缘情固然是诗之特质和基本功能,然而还不足以概况诗之全部功能,诗还有言志说理之一端。把对自然、社会、人生之理的感悟书写出来,也能臻于诗之上乘境界,有益世道人心。这正是宋诗的取向。不管言志、缘情、说理,要在真诚独至。马曜诗关于国家命运的思考、人生哲学的感悟、自然之道的阐发,多有精微独到处,“意非剿袭故峥嵘”(白之瀚题诗)。

马曜诗“无上法从散原授”,必然打上同光体的烙印。同光体诗风取向是宗尚宋诗,“不墨守盛唐”。陈散原学韩愈黄庭坚,直承江西派,格律峭拔,诗风瘦硬。宋诗的特点是富于哲理或智性之美。缪钺《论宋诗》说:“唐诗以韵胜,故浑雅,而贵酝藉空灵。宋诗以意胜,故精能,而贵深折透辟。唐诗之美在情辞,故丰腴。宋诗之美在气骨,故瘦劲。”钱锺书《谈艺录》说:“唐诗多以丰神情韵擅长,宋诗多以筋骨思理见胜”。马曜诗在内容上有哲理的沉思,富于智性之美;艺术上力避肤廓平滑,瘦硬生新,“盘空硬语气轩轩,纸上生棱字可扪(白之瀚题词)”;“嶙峋瘦硬欲通神,昌谷(李贺)涪翁(黄庭坚)乱其真(周均题词)”。

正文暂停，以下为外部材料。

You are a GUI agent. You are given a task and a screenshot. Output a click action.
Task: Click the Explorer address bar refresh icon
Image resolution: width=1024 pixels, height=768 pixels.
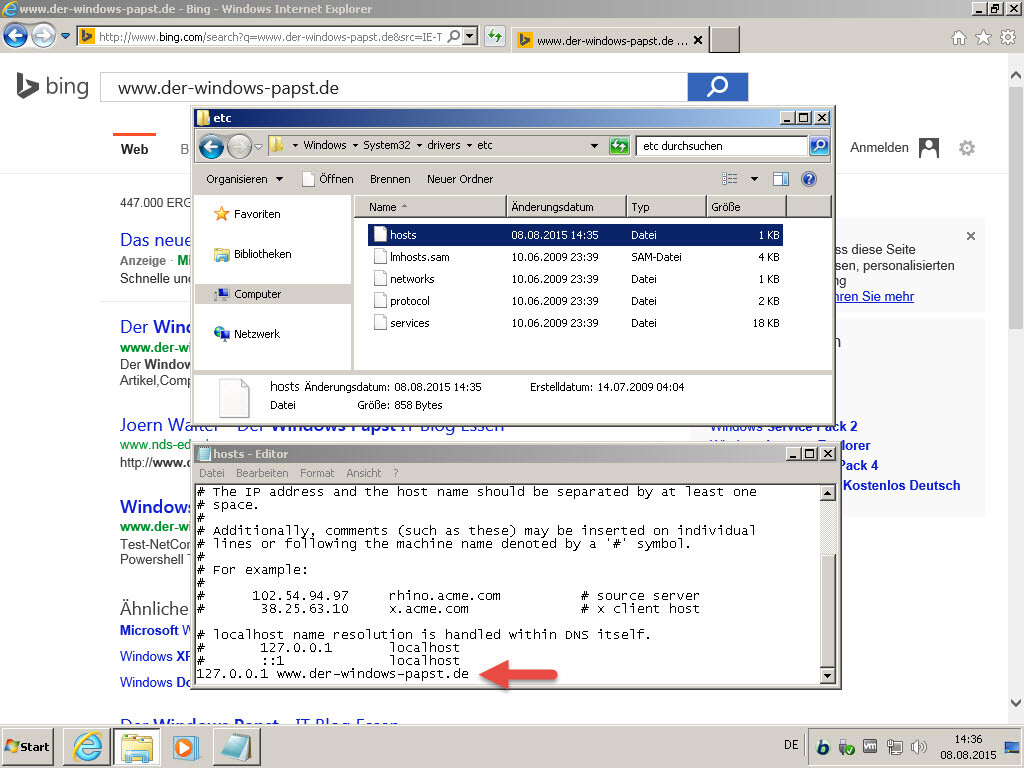pos(620,146)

诗穷而后工,痛苦出诗人。马曜遭遇的困境之一是青年时得肺病,当时肺病是险症,他自述“忆我前冬病肺危,美医谓与天国迩(《余既戏赠任之二十八韵……》)”,连美国医生都认为他距离死亡很近了。具有灵心锐感的人在生病的时候,一方面对生命之无常感受更深,另一方面静养时有时间进行思考,所以“生命的沉思”就得到强化。肺病给马曜很大精神压力,独自养病异乡,“孤窗共影亲(《冬夜不眠》)”,也别有一份寂寞,写诗是排遣寂寞之一途(自序云“遣病去愁,莫此若焉”),所以他在病中写的诗很多,而且多表现人生感慨。其好友阎毅序说:“幼初一病几殆,处生死幻灭之际,不能无怀,有怀而谁与发之?不获已,而一寓诸五七言,以抒其结闷,轮囷盘错,非偶然也。”既然病情已经到了危殆的程度,那么他只有通过诗来延续生命,因此“呕心摘艳(周均题词)”,在诗歌创作上力求戛戛独造。这是观察马曜诗一个很重要的视角。

他1936年在庐山、南昌养病期间,诗作汩汩而出,达到他一生中的创作高潮。其中有置身自然、观察自然情景交融的描写,也有“生命的沉思”。《次韵任之岁尽无米,用〈巢经巢诗钞〉寒夜百感交集,拈坡公语‘不缘耕樵得,饱食殊少味’为韵,成诗十首》就是一组说理诗,结合先贤的思想和时局,表达自己的感悟,颇多见道语,也颇多沉痛语。如第一首“万物生自天,天胡为玩物”恐怕就有对天给他生命,又要让他生病予以惩罚的困惑与不满。但一旦写出来,就超越了个人的命运,而表达出人类共有的无奈和悲慨。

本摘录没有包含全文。